# Anyone Missing 2 Pyrs?



## Kwings (Dec 21, 2010)

http://tippecanoe.craigslist.org/pet/2340496947.html

Likely someones LGD got a little too far from home and got mistaken for strays?


----------



## Fowler (Jul 8, 2008)

Have you took them to the vet to see if they have a micro chip?....thses dogs are expensive...I am sure that they miss their family


----------



## Kwings (Dec 21, 2010)

Fowler said:


> Have you took them to the vet to see if they have a micro chip?....thses dogs are expensive...I am sure that they miss their family


LOL I didn't find them! I just found the craigslist ad. I wonder if they let them go if the poor dogs would just return to their home. 

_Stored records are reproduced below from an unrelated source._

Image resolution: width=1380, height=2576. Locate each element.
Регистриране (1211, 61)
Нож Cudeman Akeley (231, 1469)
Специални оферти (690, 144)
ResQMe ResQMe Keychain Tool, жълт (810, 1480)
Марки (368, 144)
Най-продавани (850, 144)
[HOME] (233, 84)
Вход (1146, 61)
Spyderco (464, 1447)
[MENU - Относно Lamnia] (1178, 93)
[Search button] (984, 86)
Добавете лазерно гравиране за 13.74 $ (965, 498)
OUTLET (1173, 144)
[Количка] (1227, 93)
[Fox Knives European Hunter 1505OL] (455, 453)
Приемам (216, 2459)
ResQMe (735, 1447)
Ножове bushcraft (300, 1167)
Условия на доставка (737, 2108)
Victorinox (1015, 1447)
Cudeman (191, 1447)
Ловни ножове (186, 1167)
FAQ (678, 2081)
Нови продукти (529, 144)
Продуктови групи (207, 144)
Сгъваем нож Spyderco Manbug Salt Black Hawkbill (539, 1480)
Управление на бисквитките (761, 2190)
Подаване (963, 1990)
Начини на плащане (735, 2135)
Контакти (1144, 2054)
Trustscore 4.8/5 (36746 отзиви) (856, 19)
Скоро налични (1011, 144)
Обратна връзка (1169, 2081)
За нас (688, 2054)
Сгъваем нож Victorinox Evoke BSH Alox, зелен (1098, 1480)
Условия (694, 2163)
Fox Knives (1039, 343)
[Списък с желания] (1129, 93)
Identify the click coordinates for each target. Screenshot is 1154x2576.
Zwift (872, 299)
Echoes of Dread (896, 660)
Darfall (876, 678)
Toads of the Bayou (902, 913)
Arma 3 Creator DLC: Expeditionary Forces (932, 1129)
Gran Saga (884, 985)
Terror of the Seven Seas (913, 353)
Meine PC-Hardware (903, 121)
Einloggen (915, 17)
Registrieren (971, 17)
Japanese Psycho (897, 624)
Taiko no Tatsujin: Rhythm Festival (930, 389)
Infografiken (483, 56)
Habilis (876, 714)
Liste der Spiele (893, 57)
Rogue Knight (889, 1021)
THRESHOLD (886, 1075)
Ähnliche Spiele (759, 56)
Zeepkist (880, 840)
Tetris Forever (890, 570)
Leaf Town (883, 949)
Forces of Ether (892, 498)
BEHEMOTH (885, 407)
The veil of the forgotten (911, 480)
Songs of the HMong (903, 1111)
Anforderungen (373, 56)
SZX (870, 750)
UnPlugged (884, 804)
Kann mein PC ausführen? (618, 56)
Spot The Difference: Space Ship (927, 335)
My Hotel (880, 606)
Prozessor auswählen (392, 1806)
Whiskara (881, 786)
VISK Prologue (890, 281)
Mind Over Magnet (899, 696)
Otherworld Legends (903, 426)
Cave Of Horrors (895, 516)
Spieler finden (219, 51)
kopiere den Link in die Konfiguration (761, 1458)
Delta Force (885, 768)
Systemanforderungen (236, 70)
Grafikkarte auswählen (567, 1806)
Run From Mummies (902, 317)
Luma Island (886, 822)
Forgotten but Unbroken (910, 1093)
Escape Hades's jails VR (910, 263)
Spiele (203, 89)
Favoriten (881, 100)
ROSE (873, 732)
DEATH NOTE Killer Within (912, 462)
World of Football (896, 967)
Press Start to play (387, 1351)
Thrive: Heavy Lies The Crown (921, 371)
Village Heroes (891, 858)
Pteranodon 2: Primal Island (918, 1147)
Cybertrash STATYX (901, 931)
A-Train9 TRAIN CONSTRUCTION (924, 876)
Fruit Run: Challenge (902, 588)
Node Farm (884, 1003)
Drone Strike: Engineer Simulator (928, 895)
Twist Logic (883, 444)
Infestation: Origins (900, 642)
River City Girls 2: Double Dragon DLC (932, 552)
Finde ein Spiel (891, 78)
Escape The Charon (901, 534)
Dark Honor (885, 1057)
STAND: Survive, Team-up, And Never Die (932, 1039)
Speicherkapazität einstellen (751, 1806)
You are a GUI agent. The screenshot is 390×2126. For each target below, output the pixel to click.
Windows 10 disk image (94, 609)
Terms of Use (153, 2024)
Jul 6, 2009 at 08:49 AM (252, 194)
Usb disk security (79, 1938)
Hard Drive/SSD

I bet someone is missing their LGD/Pet. Just thought maybe someone on here in the area might know of someone who is missing these dogs.


----------



## Fowler (Jul 8, 2008)

Kwings said:


> LOL I didn't find them! I just found the craigslist ad. I wonder if they let them go if the poor dogs would just return to their home.
> 
> I bet someone is missing their LGD/Pet. Just thought maybe someone on here in the area might know of someone who is missing these dogs.


Ohhhh...gotcha


----------



## Cyngbaeld (May 20, 2004)

Nope. Mine are in the yard with the goats and poultry.


----------